TASK DIRECTIONS => Give only the number of lines in the records that contain the word "screenshot". Case counts.

INPUT =>
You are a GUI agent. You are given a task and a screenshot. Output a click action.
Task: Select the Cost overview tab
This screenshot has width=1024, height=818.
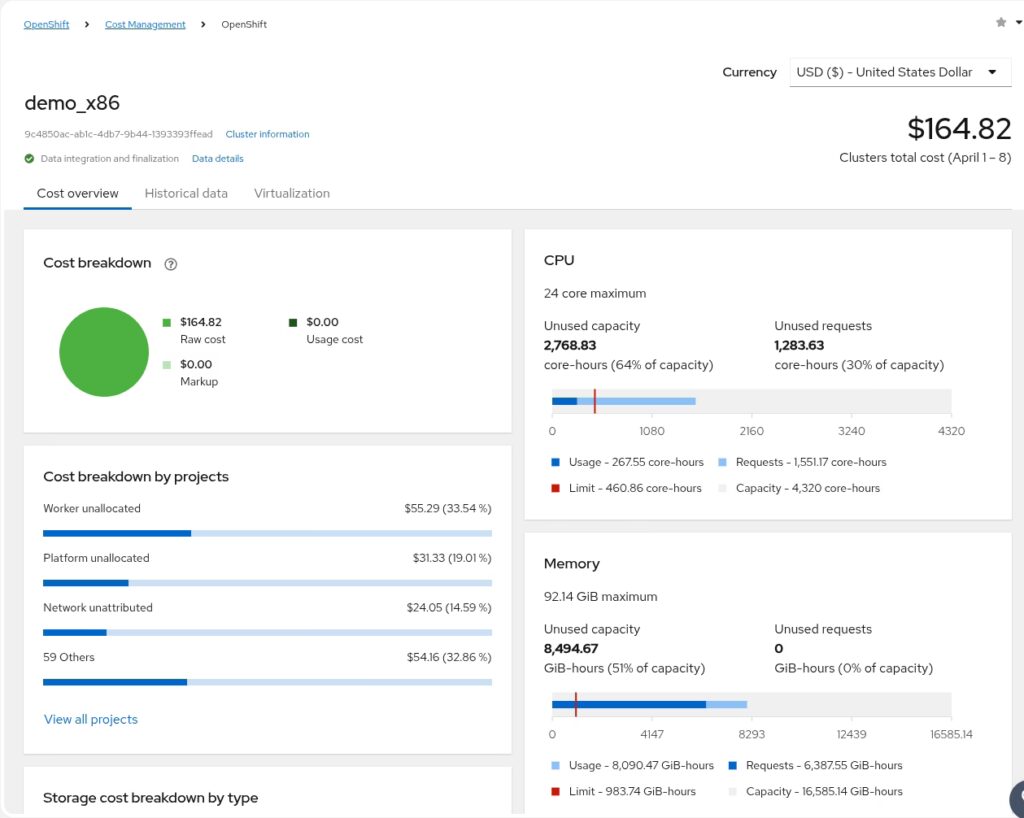[x=78, y=193]
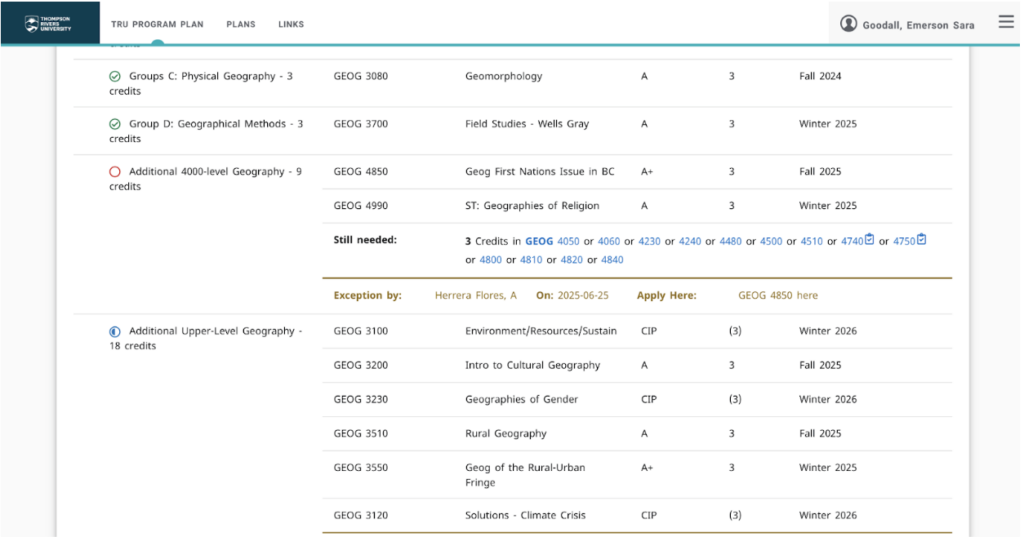Open the 4800 course link
This screenshot has height=537, width=1024.
click(x=490, y=260)
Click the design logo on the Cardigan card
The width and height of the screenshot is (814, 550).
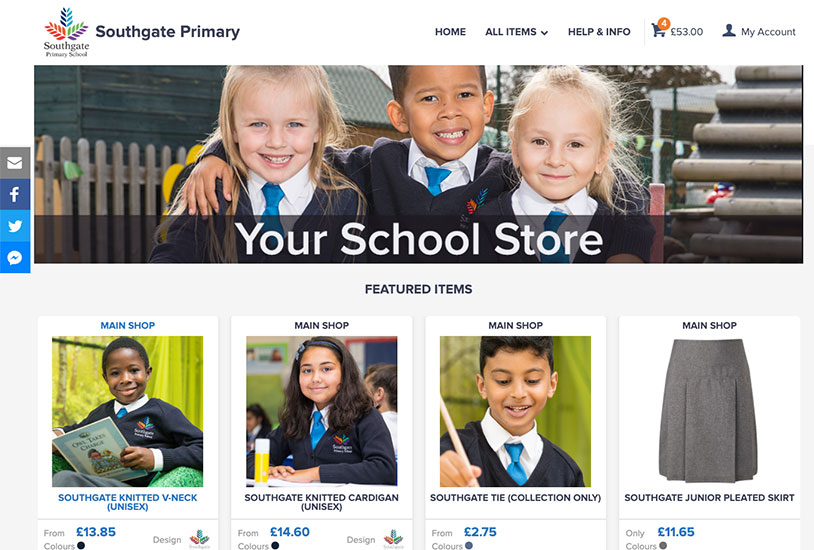393,539
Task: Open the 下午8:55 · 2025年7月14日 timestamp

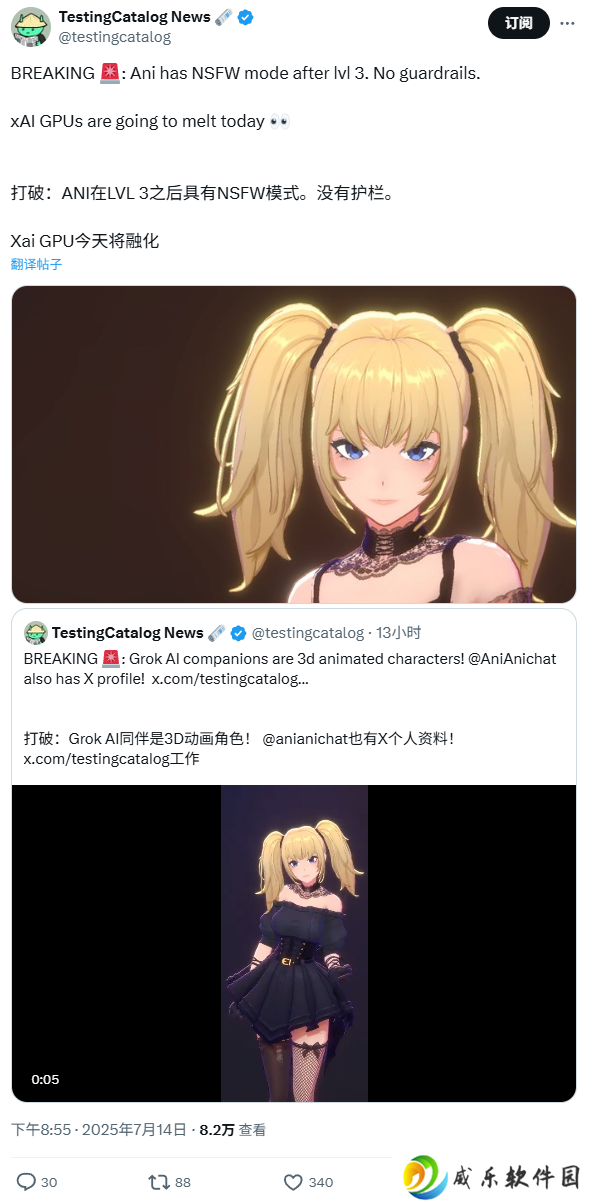Action: click(99, 1130)
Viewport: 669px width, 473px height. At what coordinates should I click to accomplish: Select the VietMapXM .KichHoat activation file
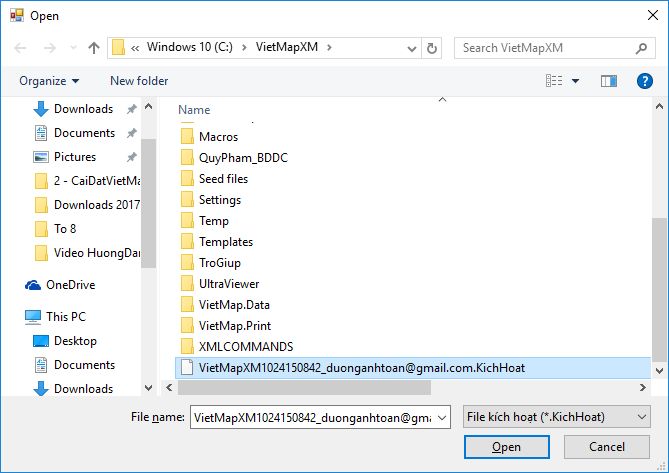[361, 368]
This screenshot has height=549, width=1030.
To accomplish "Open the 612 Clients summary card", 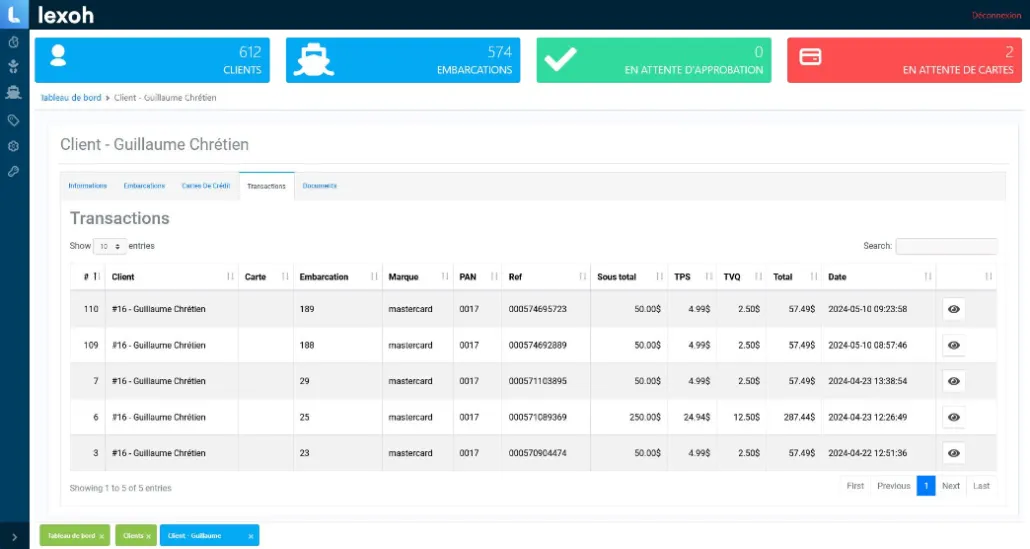I will click(x=153, y=60).
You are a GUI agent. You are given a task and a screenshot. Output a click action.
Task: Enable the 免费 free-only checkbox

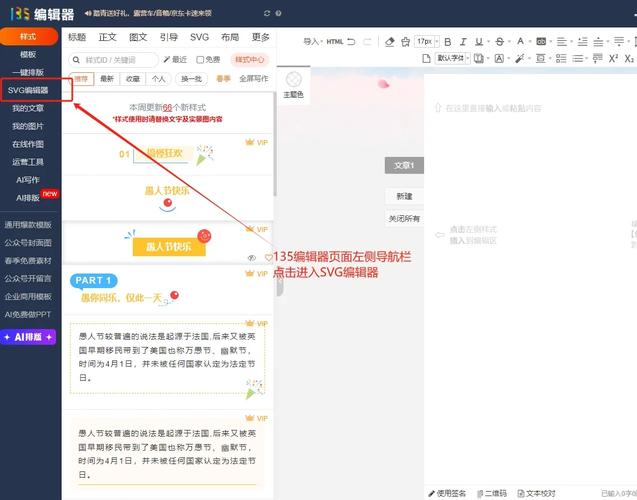coord(199,60)
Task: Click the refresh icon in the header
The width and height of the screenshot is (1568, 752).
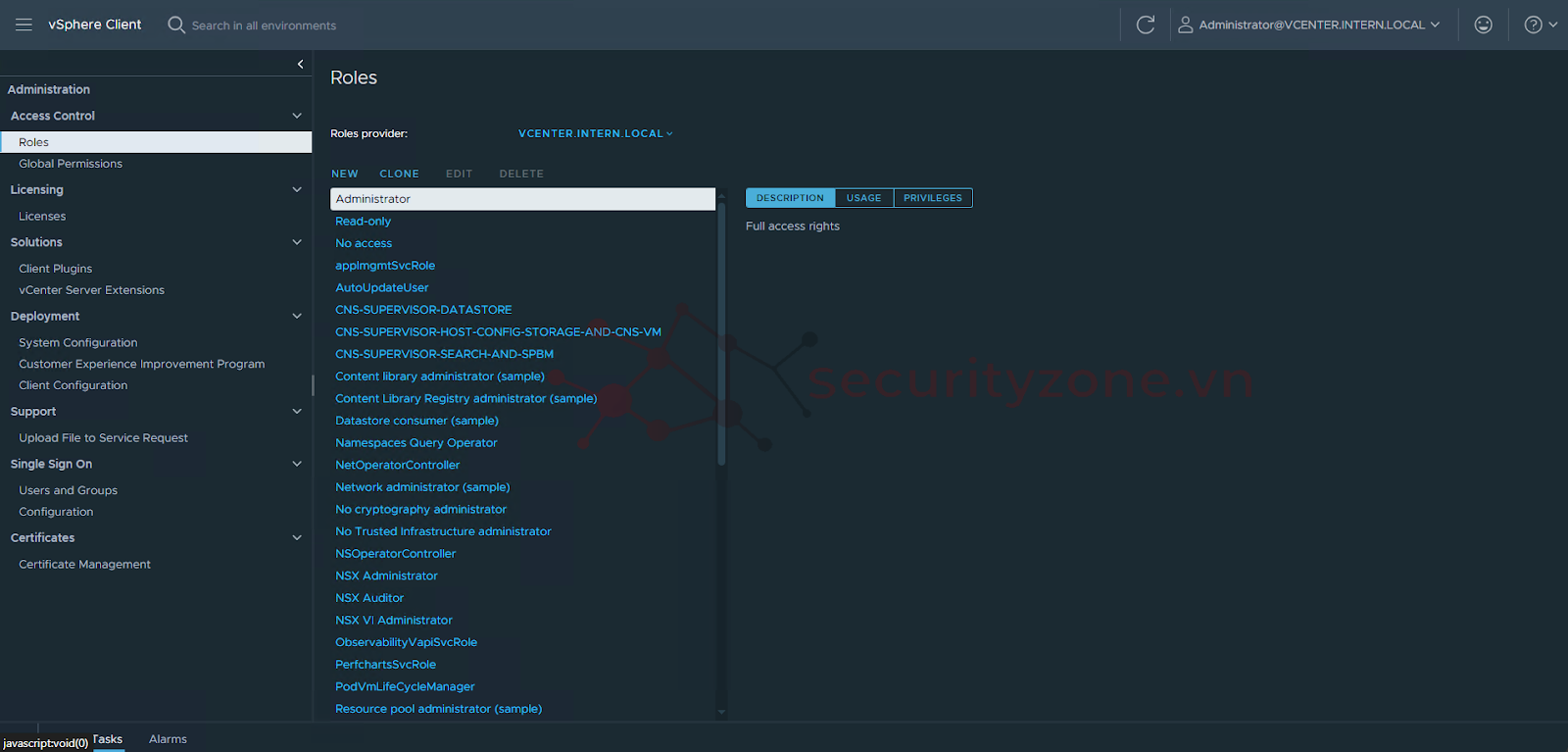Action: (x=1145, y=25)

WRITTEN RESPONSE => 7